The result should be the lines from the one holding "Where should I click to: Expand" to the final line of the records below, repeated exactly and with no pictures.

[Opening Provided information section]

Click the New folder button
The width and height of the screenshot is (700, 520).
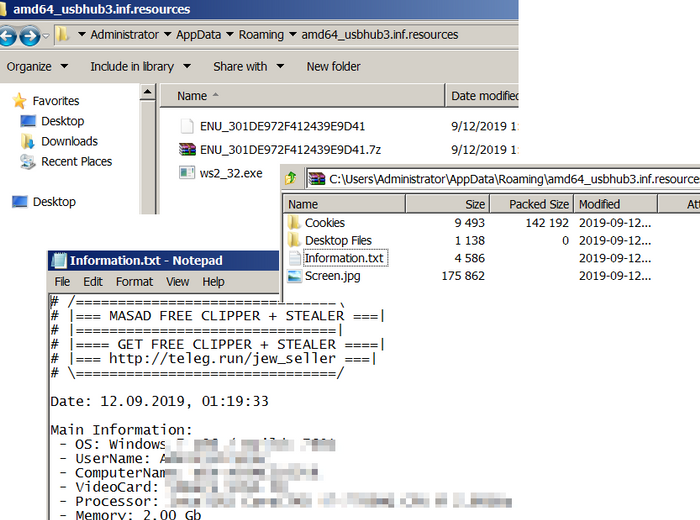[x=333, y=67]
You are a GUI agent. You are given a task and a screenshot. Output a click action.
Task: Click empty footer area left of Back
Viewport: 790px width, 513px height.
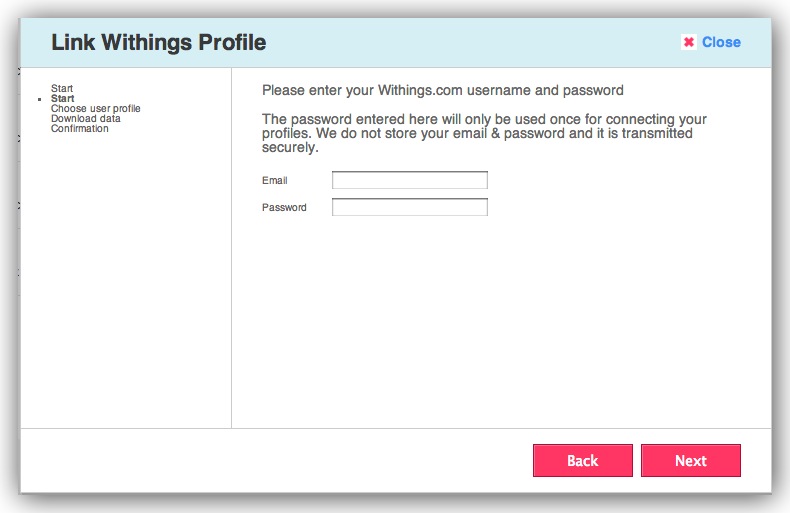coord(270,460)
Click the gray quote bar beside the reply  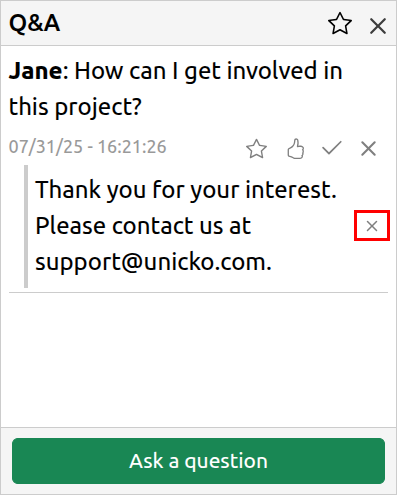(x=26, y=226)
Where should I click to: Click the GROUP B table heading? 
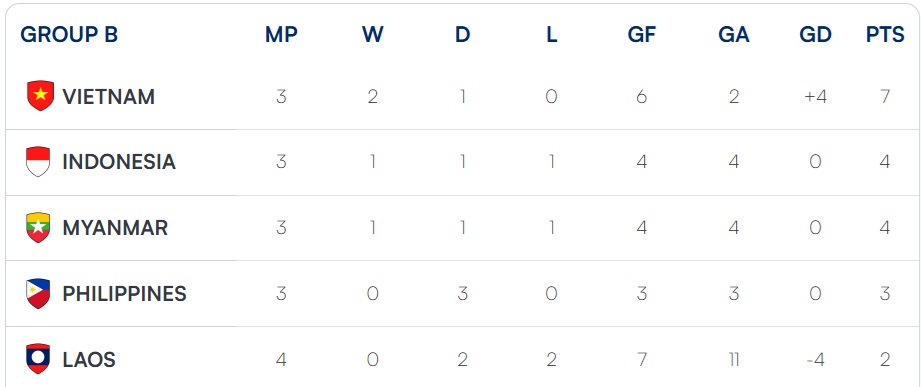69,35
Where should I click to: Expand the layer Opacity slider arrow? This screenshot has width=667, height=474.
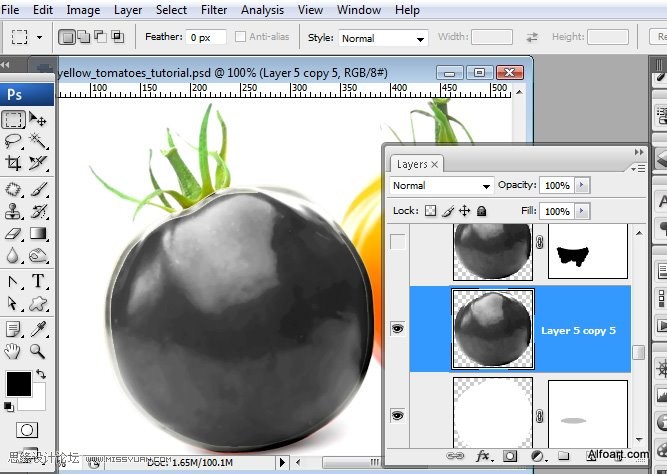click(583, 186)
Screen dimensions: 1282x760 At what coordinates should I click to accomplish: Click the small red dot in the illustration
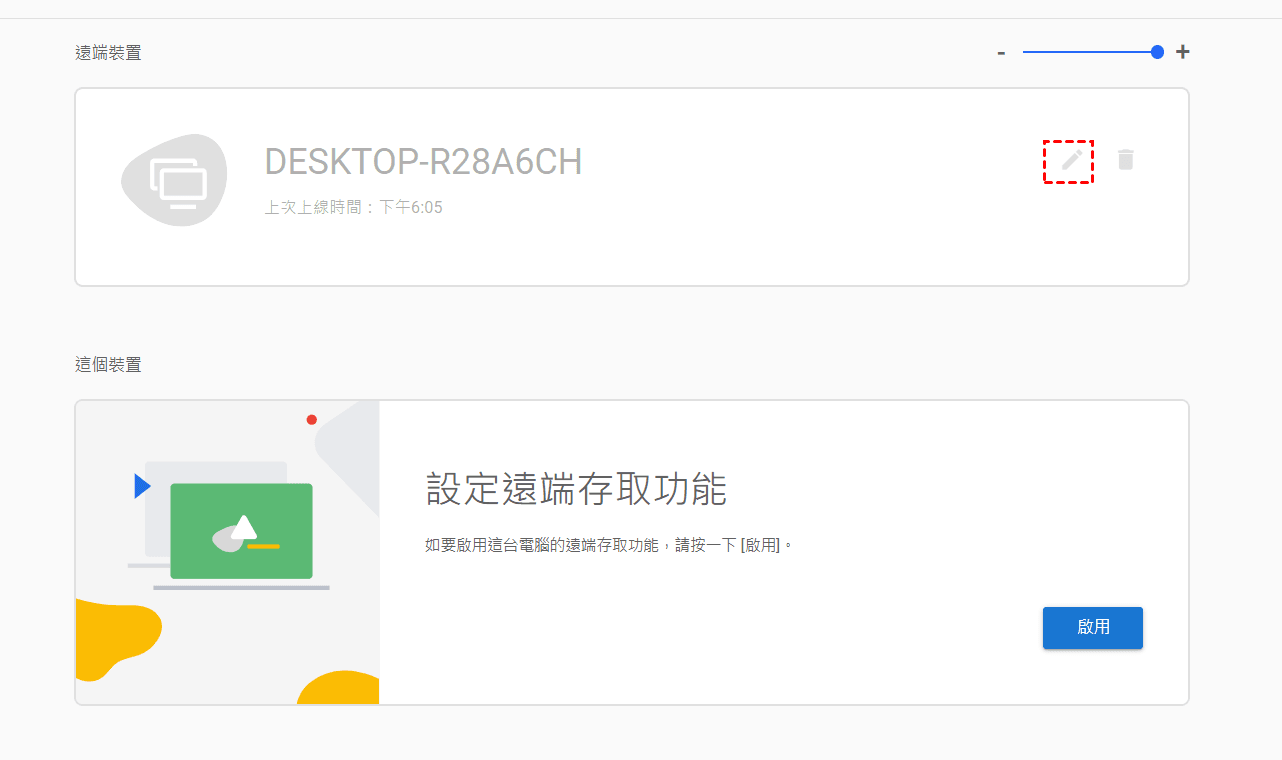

[Closing Provided information section]

- [The completed task]
Where should I click to: Expand the layer Opacity slider arrow? This screenshot has width=667, height=474.
click(583, 186)
Screen dimensions: 1282x760 At what coordinates should I click to accomplish: Click the small red dot in the illustration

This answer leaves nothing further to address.